● **DIRECTIONS FOR THIS TASK**
Render the items as a Markdown table with the columns Row and Entry, giving each line its row number. Begin at the start of the items, stop after the line that contains "Ir a Yamaha (67, 19)", skip blank lines, and leave the pictures out.

● **DATA SHOWN**
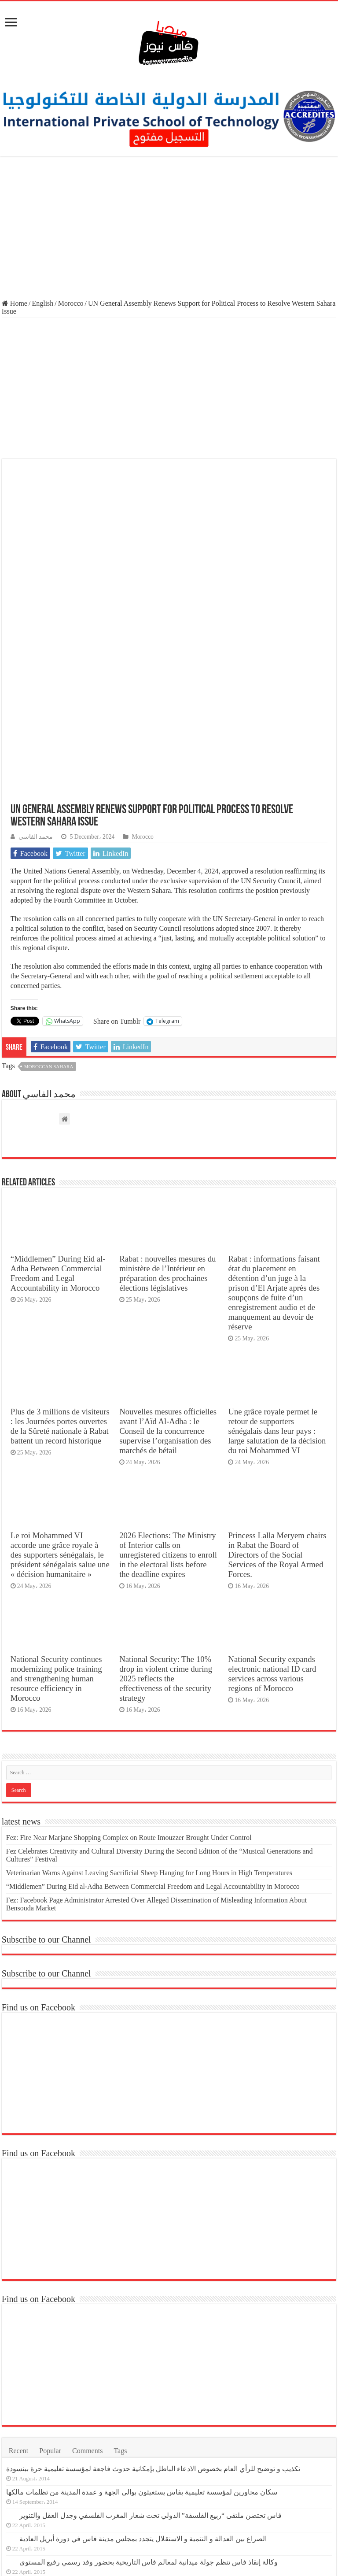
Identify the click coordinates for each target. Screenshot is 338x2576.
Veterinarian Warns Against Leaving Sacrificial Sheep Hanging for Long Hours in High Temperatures (149, 1705)
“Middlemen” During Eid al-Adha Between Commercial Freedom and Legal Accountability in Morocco (58, 1105)
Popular (50, 2283)
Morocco (71, 303)
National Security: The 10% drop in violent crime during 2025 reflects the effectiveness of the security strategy (165, 1511)
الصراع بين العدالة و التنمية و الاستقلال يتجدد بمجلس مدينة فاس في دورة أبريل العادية (143, 2371)
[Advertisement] (169, 229)
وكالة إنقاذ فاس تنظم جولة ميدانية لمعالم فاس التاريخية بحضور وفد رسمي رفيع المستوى (148, 2394)
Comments (87, 2283)
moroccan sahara (48, 898)
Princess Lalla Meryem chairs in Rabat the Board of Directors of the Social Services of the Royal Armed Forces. (277, 1387)
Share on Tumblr (117, 853)
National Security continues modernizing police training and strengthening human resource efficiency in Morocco (56, 1511)
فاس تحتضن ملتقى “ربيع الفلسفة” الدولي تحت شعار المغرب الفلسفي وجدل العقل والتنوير (150, 2347)
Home (14, 303)
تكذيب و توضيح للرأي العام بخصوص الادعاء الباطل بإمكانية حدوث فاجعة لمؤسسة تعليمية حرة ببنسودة (153, 2301)
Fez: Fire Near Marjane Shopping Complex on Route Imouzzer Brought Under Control (129, 1669)
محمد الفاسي (35, 668)
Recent (18, 2283)
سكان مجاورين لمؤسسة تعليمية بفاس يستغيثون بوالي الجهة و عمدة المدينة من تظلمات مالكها (141, 2324)
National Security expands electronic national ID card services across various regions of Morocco (272, 1506)
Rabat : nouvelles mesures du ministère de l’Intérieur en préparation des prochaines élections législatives (167, 1105)
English (42, 303)
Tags (120, 2283)
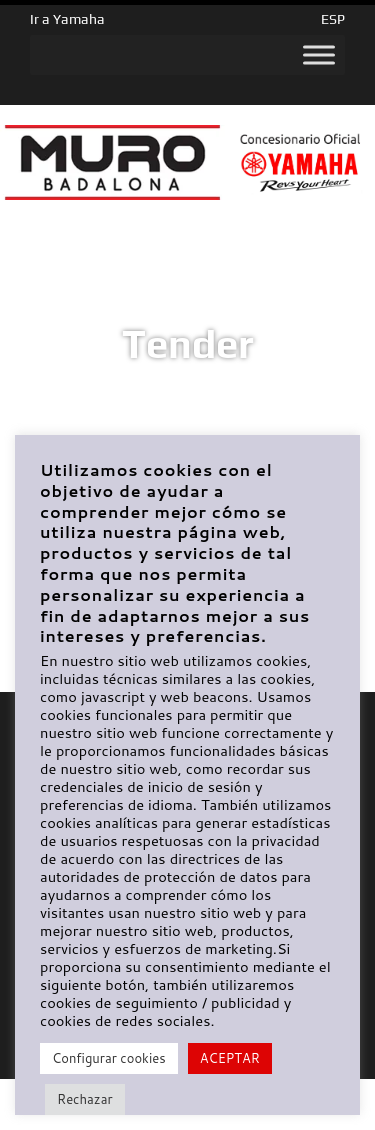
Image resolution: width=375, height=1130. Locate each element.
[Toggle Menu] (319, 55)
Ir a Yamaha (67, 19)
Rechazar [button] (85, 1099)
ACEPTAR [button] (230, 1058)
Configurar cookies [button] (109, 1058)
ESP (333, 19)
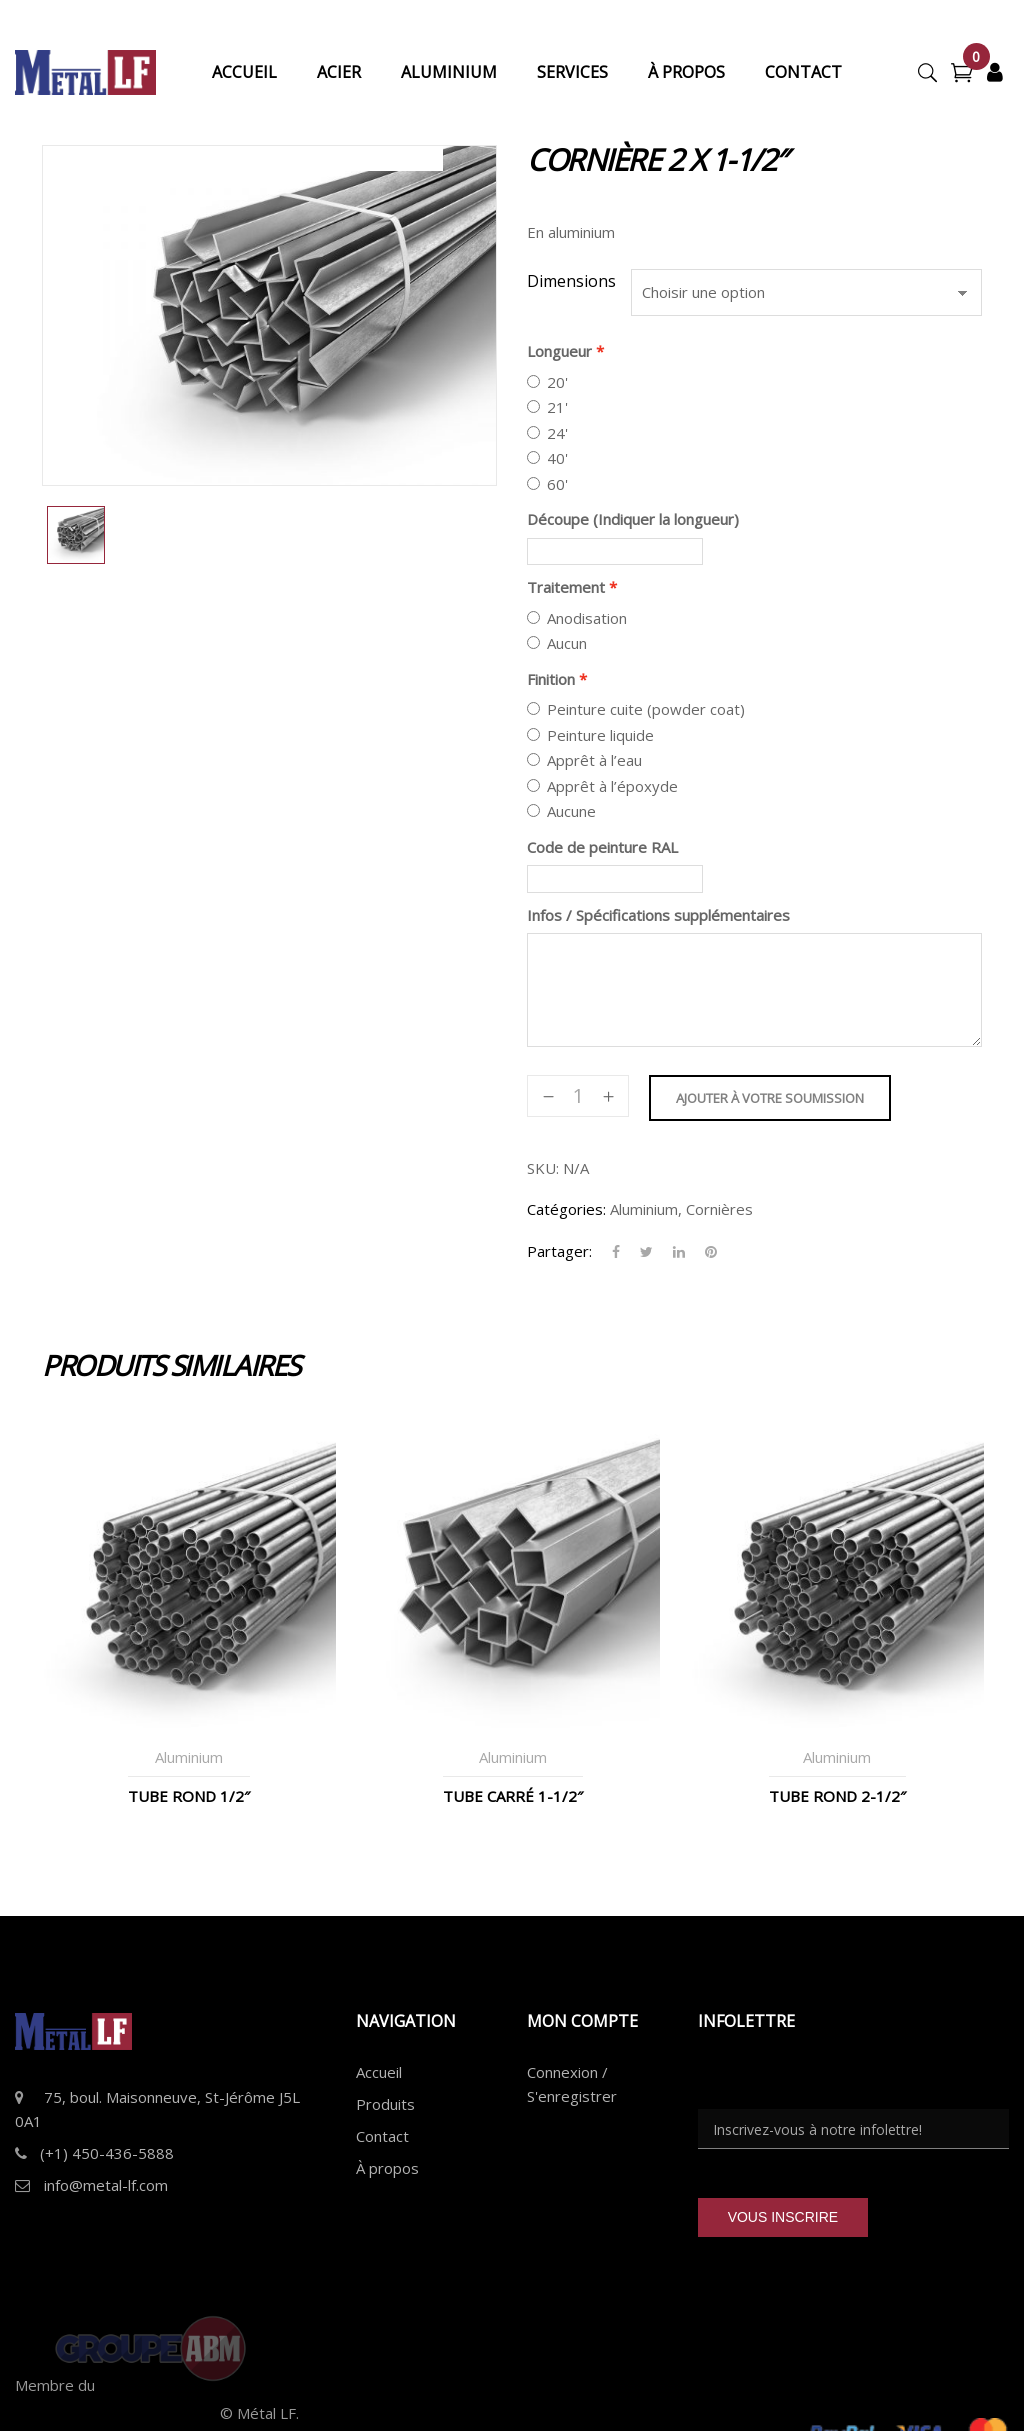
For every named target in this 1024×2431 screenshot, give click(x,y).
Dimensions (571, 281)
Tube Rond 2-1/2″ (837, 1796)
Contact (382, 2136)
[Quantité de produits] (578, 1096)
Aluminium (644, 1209)
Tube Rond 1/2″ (189, 1796)
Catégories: (566, 1209)
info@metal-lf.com (106, 2185)
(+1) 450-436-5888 (107, 2153)
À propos (387, 2168)
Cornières (719, 1209)
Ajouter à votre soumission (770, 1098)
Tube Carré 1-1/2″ (513, 1796)
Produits (385, 2104)
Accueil (379, 2072)
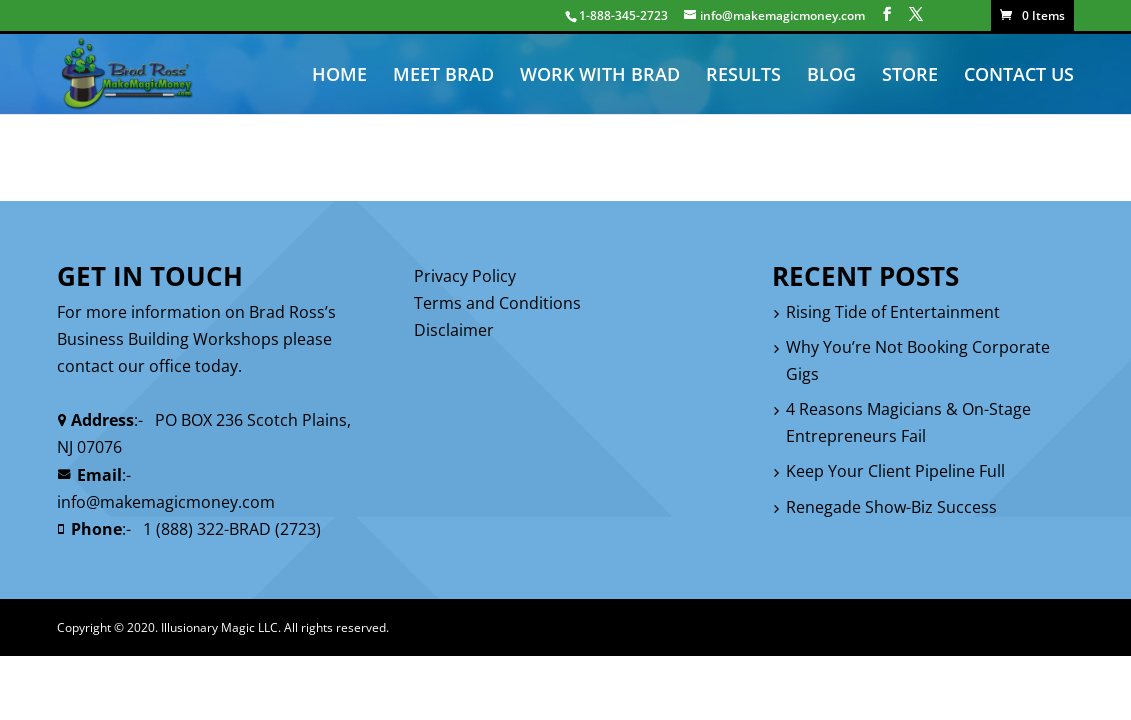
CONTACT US (1019, 76)
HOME (339, 76)
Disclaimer (454, 330)
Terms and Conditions (497, 303)
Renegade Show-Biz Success (891, 507)
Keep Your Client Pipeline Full (895, 471)
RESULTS (743, 76)
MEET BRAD (443, 76)
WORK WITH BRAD (600, 76)
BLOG (831, 76)
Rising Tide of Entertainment (893, 312)
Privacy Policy (465, 276)
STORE (910, 76)
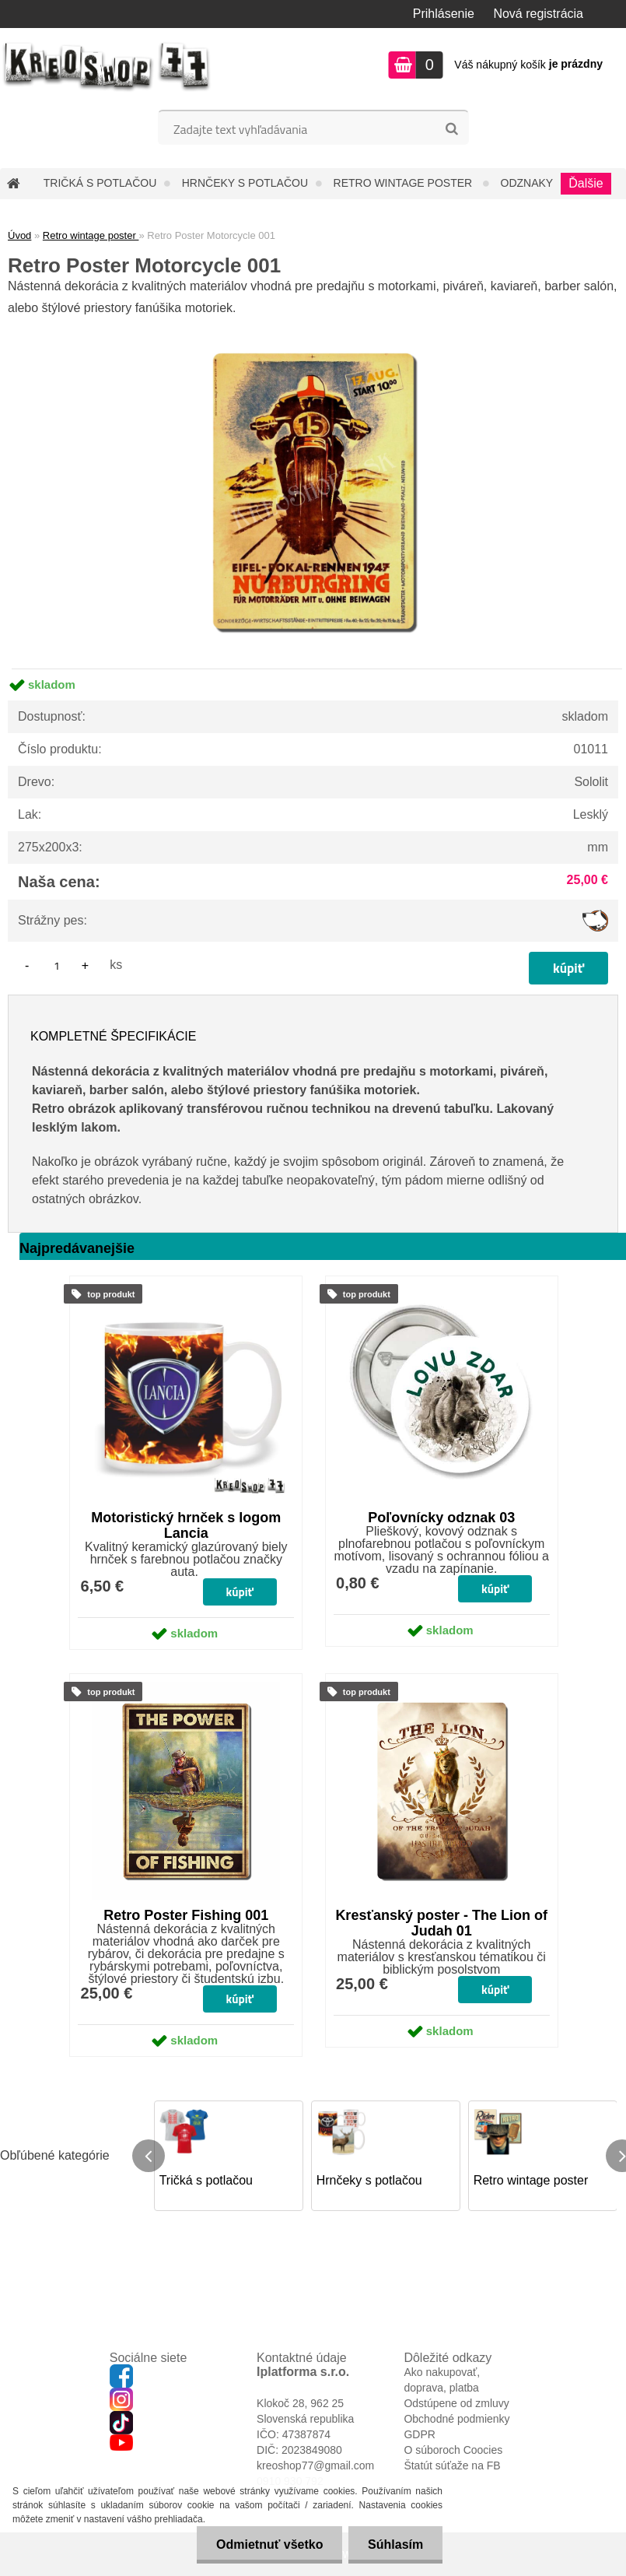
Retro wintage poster (405, 183)
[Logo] (107, 67)
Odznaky (527, 183)
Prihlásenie (443, 13)
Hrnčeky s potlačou (245, 183)
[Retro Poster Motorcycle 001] (313, 325)
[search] (451, 129)
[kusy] (57, 965)
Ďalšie (585, 183)
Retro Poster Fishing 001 (185, 1915)
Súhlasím (395, 2544)
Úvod (19, 235)
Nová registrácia (538, 13)
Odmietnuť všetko (268, 2544)
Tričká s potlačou (100, 183)
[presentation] (148, 2155)
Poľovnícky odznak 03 (441, 1517)
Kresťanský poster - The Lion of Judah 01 (441, 1923)
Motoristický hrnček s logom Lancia (186, 1525)
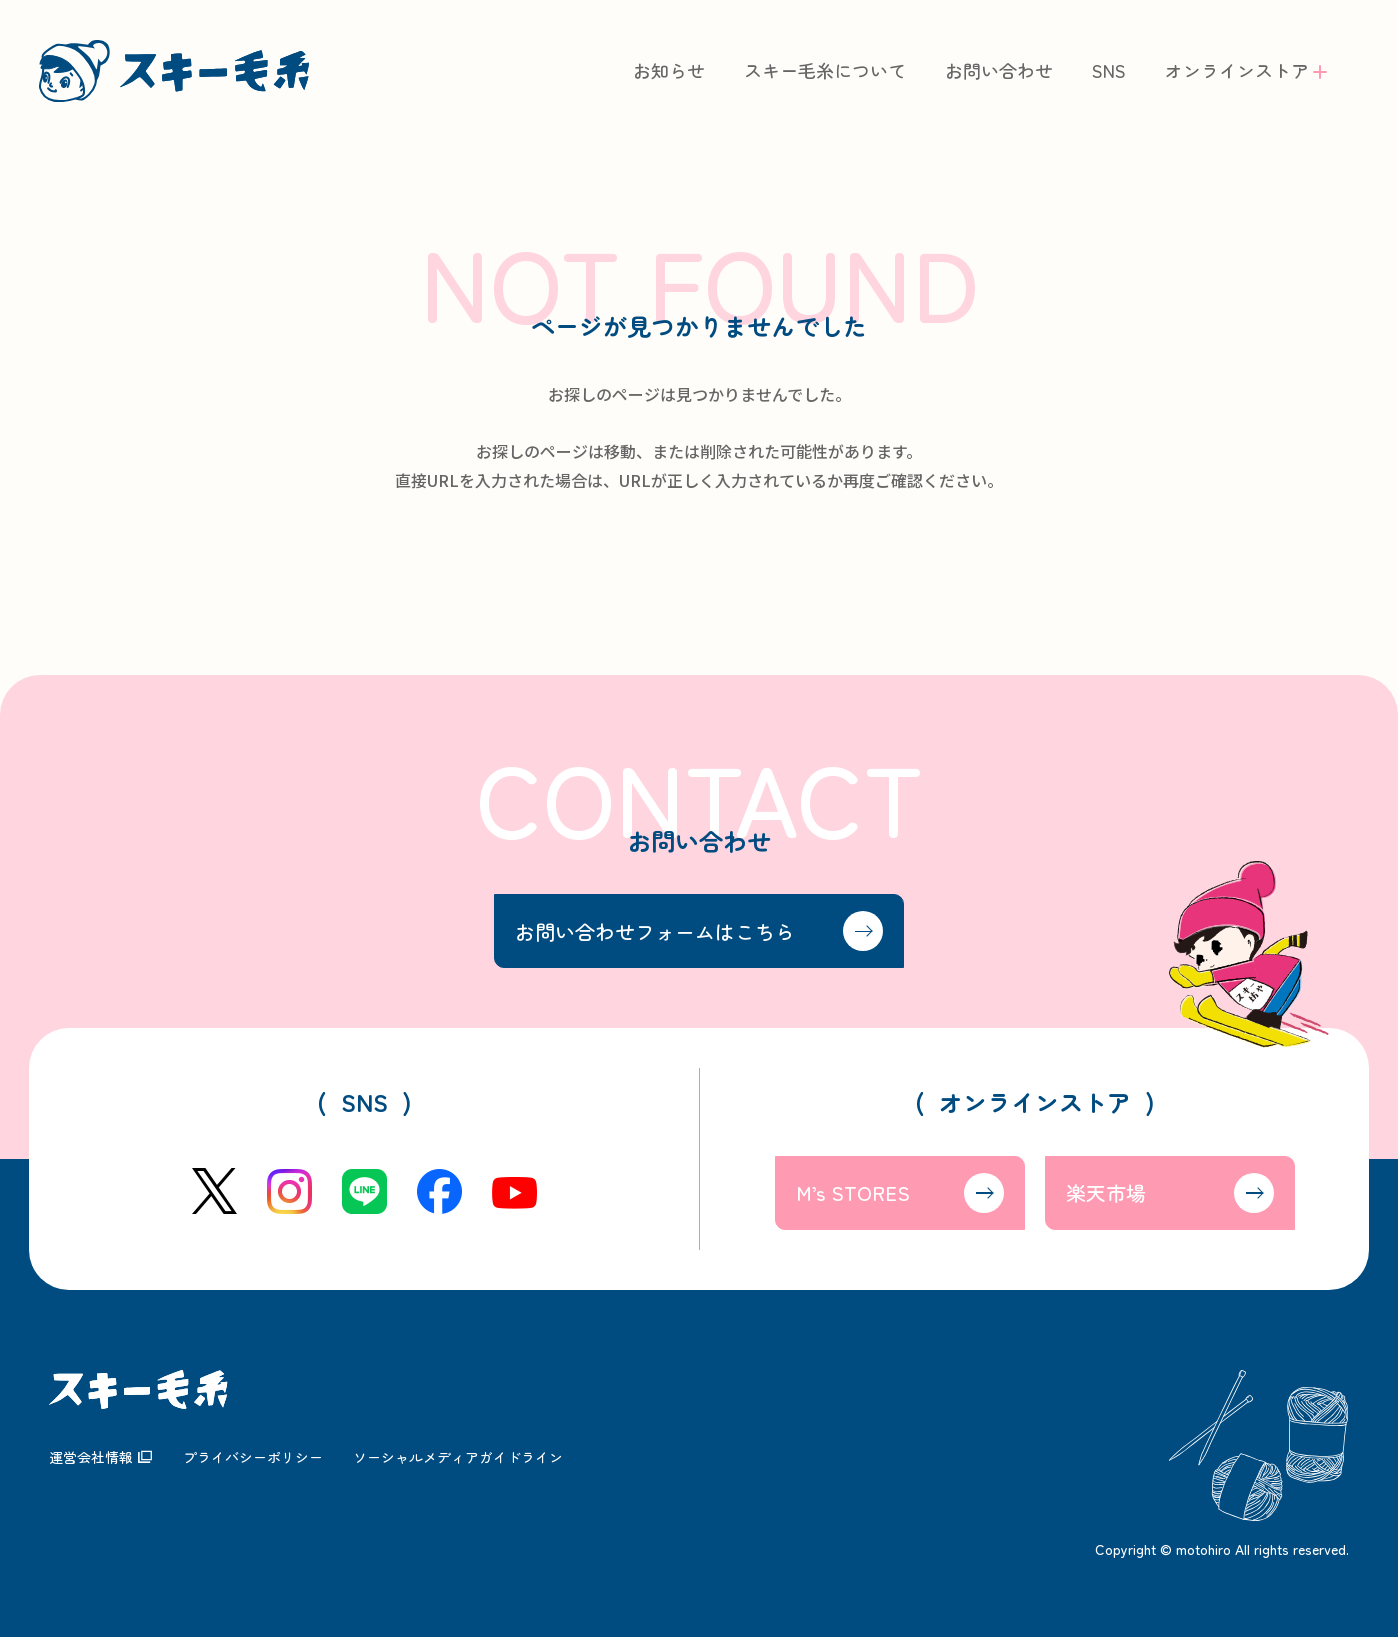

● **COMPLETE ANSWER**
| Row | Entry |
|---|---|
| 1 | Identify the click coordinates for each target. Screenshot is 338x2576. |
| 2 | Veterinarian Warns Against Leaving Sacrificial Sheep Hanging for Long Hours in High Temperatures (149, 1705) |
| 3 | “Middlemen” During Eid al-Adha Between Commercial Freedom and Legal Accountability in Morocco (58, 1105) |
| 4 | Popular (50, 2283) |
| 5 | Morocco (71, 303) |
| 6 | National Security: The 10% drop in violent crime during 2025 reflects the effectiveness of the security strategy (165, 1511) |
| 7 | الصراع بين العدالة و التنمية و الاستقلال يتجدد بمجلس مدينة فاس في دورة أبريل العادية (143, 2371) |
| 8 | [Advertisement] (169, 229) |
| 9 | وكالة إنقاذ فاس تنظم جولة ميدانية لمعالم فاس التاريخية بحضور وفد رسمي رفيع المستوى (148, 2394) |
| 10 | Comments (87, 2283) |
| 11 | moroccan sahara (48, 898) |
| 12 | Princess Lalla Meryem chairs in Rabat the Board of Directors of the Social Services of the Royal Armed Forces. (277, 1387) |
| 13 | Share on Tumblr (117, 853) |
| 14 | National Security continues modernizing police training and strengthening human resource efficiency in Morocco (56, 1511) |
| 15 | فاس تحتضن ملتقى “ربيع الفلسفة” الدولي تحت شعار المغرب الفلسفي وجدل العقل والتنوير (150, 2347) |
| 16 | Home (14, 303) |
| 17 | تكذيب و توضيح للرأي العام بخصوص الادعاء الباطل بإمكانية حدوث فاجعة لمؤسسة تعليمية حرة ببنسودة (153, 2301) |
| 18 | Fez: Fire Near Marjane Shopping Complex on Route Imouzzer Brought Under Control (129, 1669) |
| 19 | محمد الفاسي (35, 668) |
| 20 | Recent (18, 2283) |
| 21 | سكان مجاورين لمؤسسة تعليمية بفاس يستغيثون بوالي الجهة و عمدة المدينة من تظلمات مالكها (141, 2324) |
| 22 | National Security expands electronic national ID card services across various regions of Morocco (272, 1506) |
| 23 | Rabat : nouvelles mesures du ministère de l’Intérieur en préparation des prochaines élections législatives (167, 1105) |
| 24 | English (42, 303) |
| 25 | Tags (120, 2283) |
| 26 | Image resolution: width=375, height=1130. Locate each element. |
| 27 | [Toggle Menu] (319, 55) |
| 28 | Ir a Yamaha (67, 19) |